DATA RECORDS.
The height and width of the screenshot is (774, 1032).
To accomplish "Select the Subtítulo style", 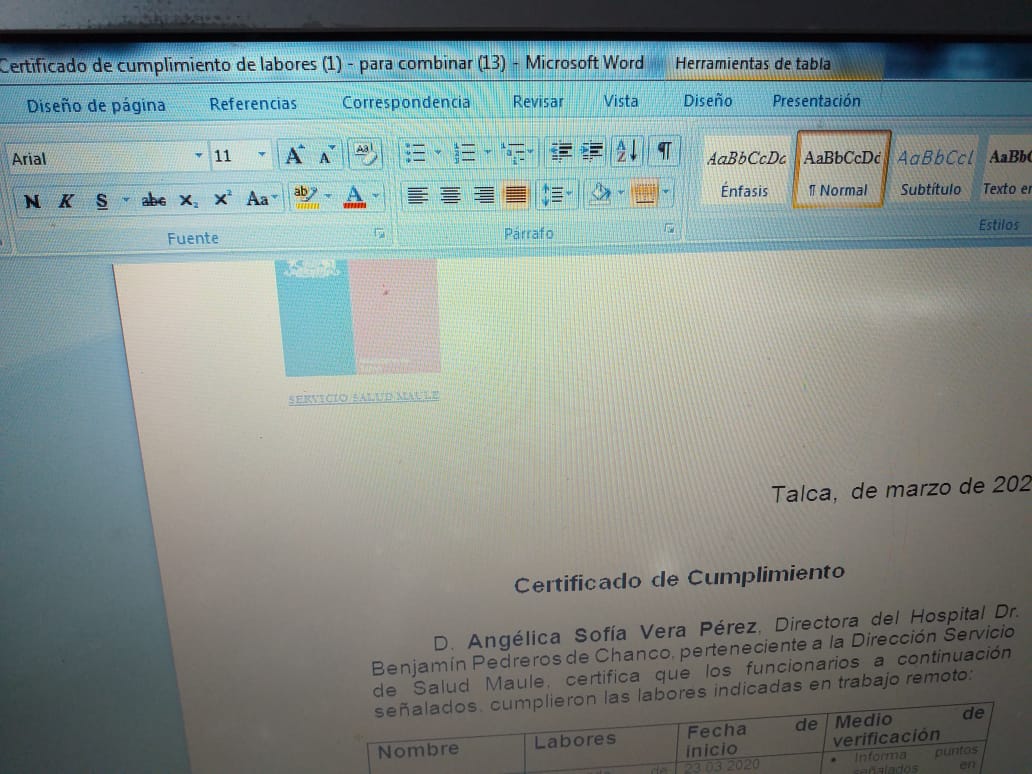I will (x=932, y=171).
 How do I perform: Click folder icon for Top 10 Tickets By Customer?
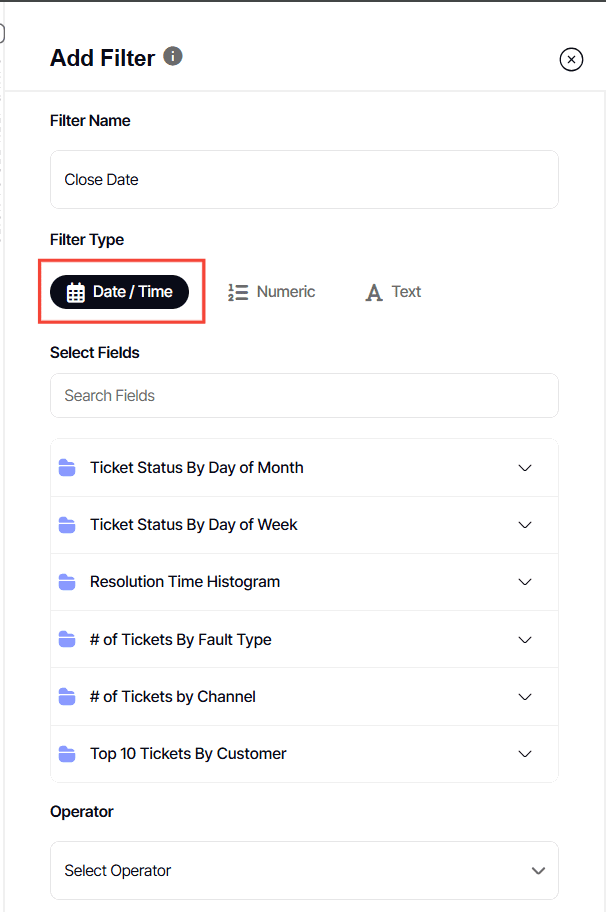tap(67, 754)
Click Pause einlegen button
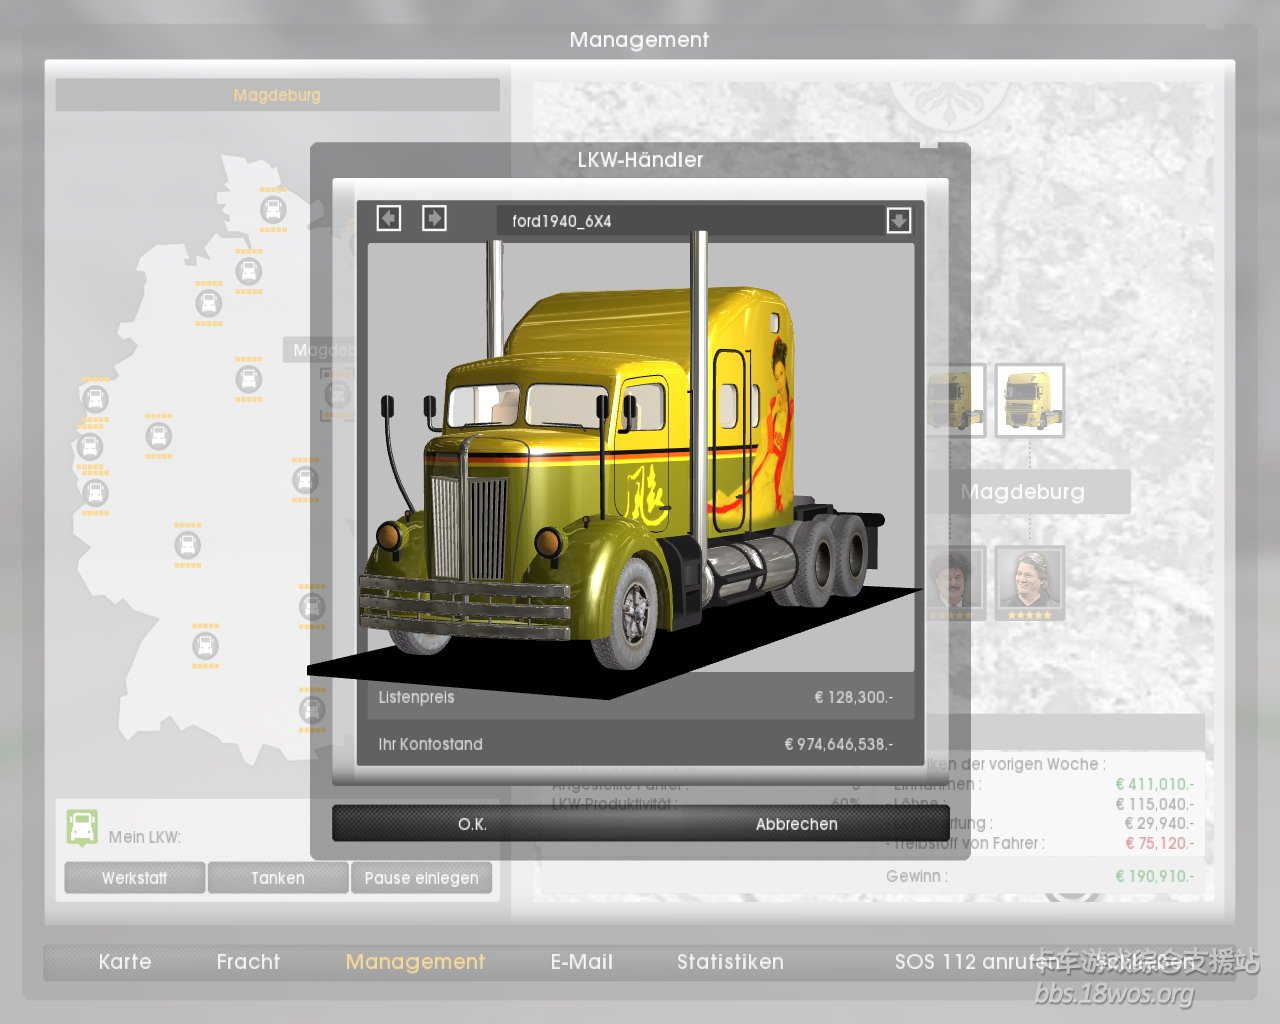Image resolution: width=1280 pixels, height=1024 pixels. (421, 878)
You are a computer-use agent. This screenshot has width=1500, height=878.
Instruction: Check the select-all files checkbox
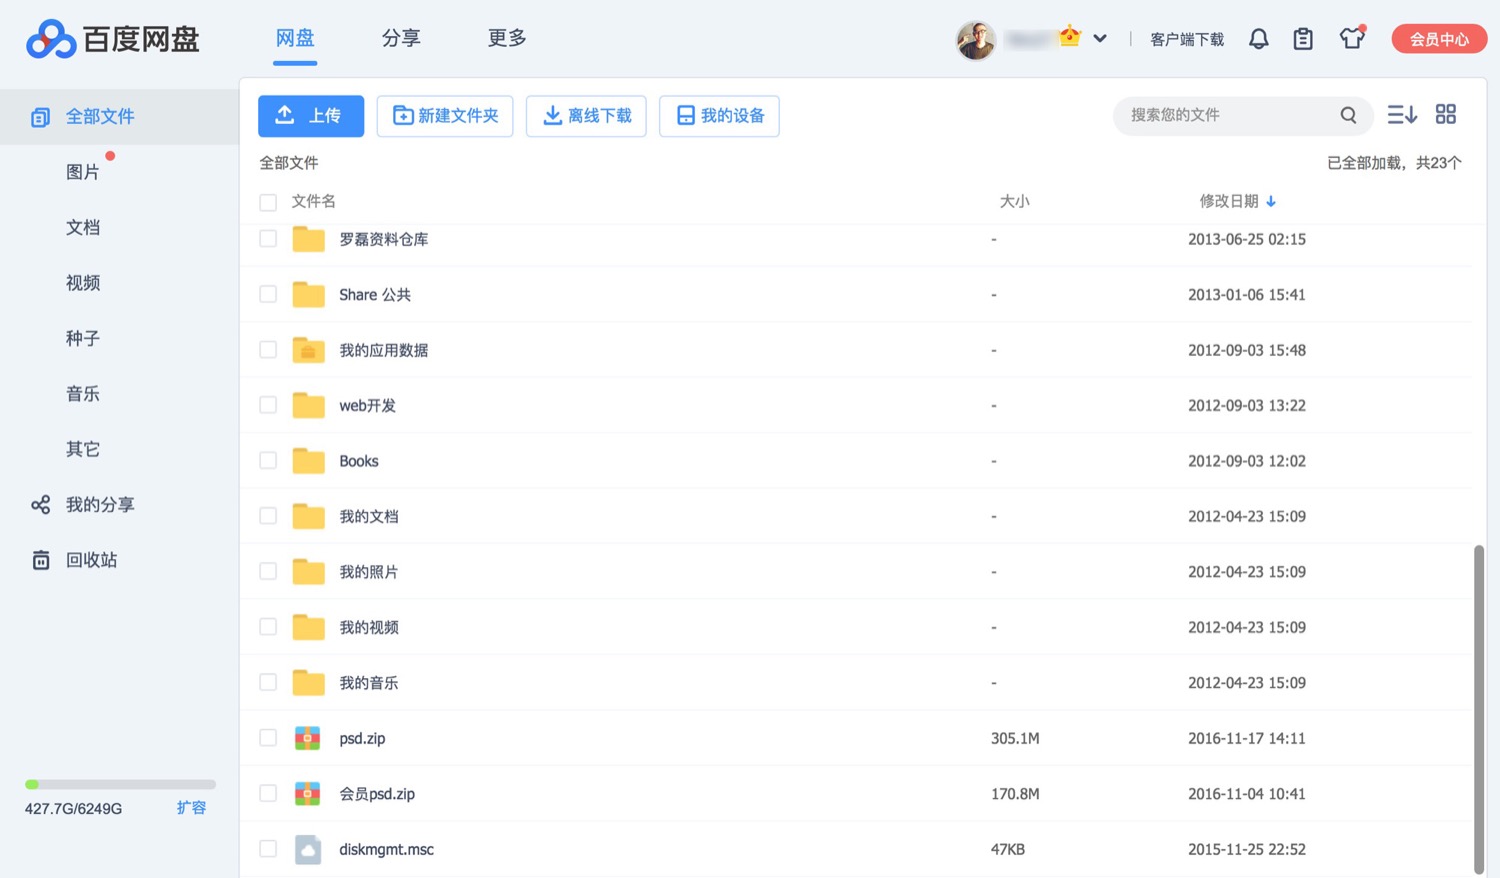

REQUIRED WORK. Go through the material above and return each line that holds the word "screenshot".

ANSWER TO THIS TASK.
The height and width of the screenshot is (774, 1032).
You are a computer-use agent. This screenshot has width=1500, height=878.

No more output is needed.